Ульрих ясно прочел все эти мысли по ее лицу, но не сказал ни слова, а произнес:
— Вы вовсе не созданы для такого места и тех рамок, которые ставит моя тетка. Маленькая птичка, стремящаяся лишь к тому, чтобы летать и петь в сиянии солнца, всегда жестоко ранит крылышки о золотую решетку своей клетки... Что это вы так удивленно смотрите на меня? Неужели вы думаете, что я неспособен понимать это? Я действительно — суровый, холодный человек, но... вы не знаете,
Паула и на самом деле слушала с удивлением и даже недоумением. Теперь случилось впервые, что Бернек позволил кинуть взгляд в обычно строго закрытую глубину своего внутреннего существа. Она и действительно не думала, что он в состоянии питать какое-либо чувство к горю и радостям других людей, и вдруг теперь он заговорил так, словно читал у нее в душе ее самые затаенные мысли. Да, совершенно верно — она тоже чувствовала себя в положении бедной пленницы-птички, напрасно пытающейся расправить свои крылышки в клетке, из которой она не может вылететь, но кто же научил Ульриха понимать это? Ведь она даже сама едва сознавала это.
— Я тоже некогда был молод и счастлив, — продолжал Бернек, — даже очень счастлив! Вы видели портрет, висящий наверху в зале. Тогда, девять лет тому назад, он был удивительно схож; тогда я действительно был молодым веселым охотником, думавшим, что весь свет принадлежит мне... Мы вчера говорили об этом.
— Но вы так быстро прервали разговор, — робко заметила молодая девушка. — Мне показалось, что он вызвал в вас неприятные воспоминания.
— Это — мое последнее воспоминание о юности и счастье! А затем, по воле судьбы, наступил тот тяжелый момент, которой уничтожил мою жизнь и сделал меня тем, что я представляю собою теперь. Я не в силах смотреть теперь на этот портрет.
В этих словах чувствовались сдерживаемый гнев, возмущение против „воли судьбы“. Видно было, что Ульрих еще не научился терпеливо страдать, и в его лице в этот момент было такое выражение, что Паула бессознательно сделала движение, словно желая убежать от него.

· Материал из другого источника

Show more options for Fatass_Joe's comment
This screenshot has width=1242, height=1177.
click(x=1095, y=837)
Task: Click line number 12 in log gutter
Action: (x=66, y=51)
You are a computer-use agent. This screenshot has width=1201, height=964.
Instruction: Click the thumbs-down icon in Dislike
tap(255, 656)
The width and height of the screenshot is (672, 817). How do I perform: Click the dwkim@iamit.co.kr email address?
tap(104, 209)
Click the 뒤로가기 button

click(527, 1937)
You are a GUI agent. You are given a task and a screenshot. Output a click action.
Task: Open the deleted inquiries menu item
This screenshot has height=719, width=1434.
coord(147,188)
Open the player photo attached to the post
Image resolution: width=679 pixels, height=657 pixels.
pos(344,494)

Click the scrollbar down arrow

Ульрих заметил это, и горькая усмешка пробежала по его губам!
— Ну вот, вы опять боитесь меня и опасаетесь того „темного, что кроется во мне и во всем, окружающем меня“. Вы это заметили совершенно верно, но это еще мрачнее, нежели вы думаете. Вы, по-видимому, считаете меня каким-то преступником, на душе которого лежит мрачное деяние? Сознаюсь, у меня есть тоже нечто подобное, но вины моей в этом нет. Желаете выслушать, что случилось тогда?
— Да, если, вы этого хотите и можете сообщить мне. Но я боюсь, что вам это будет тяжело, причинит страдания...
В этом ответе почувствовалось бессознательное опасение.
Ульрих окинул свою собеседницу долгим и мрачным взглядом и вдруг спросил:
— Да неужели вы беспокоитесь о том, причиняет ли мне вообще что-либо страдания? Я пережил то, что выпало мне на долю, а потому, конечно, и в силах говорить об этом. Правда, я никогда не делал таких попыток, но вам незачем так дрожать предо мной, Паула, как в настоящий момент! Это я не могу допустить. Вы должны узнать правду.
Он провел рукой по лбу, и прошло несколько минут, пока он был в состоянии заговорить. В глубокой вечерней тишине не слышно было ни звука, весь ландшафт все более окутывался голубой дымкой сумерек. Озеро было неподвижно, но из глубины его над темной поверхностью появлялись словно белые призраки и клубящимися волнами расплывались все дальше и дальше. Это была жуткая игра разных бесформенных образов, то появлявшихся, то вновь исчезавших, словно это были призраки прошлого, воскресшие в данный момент.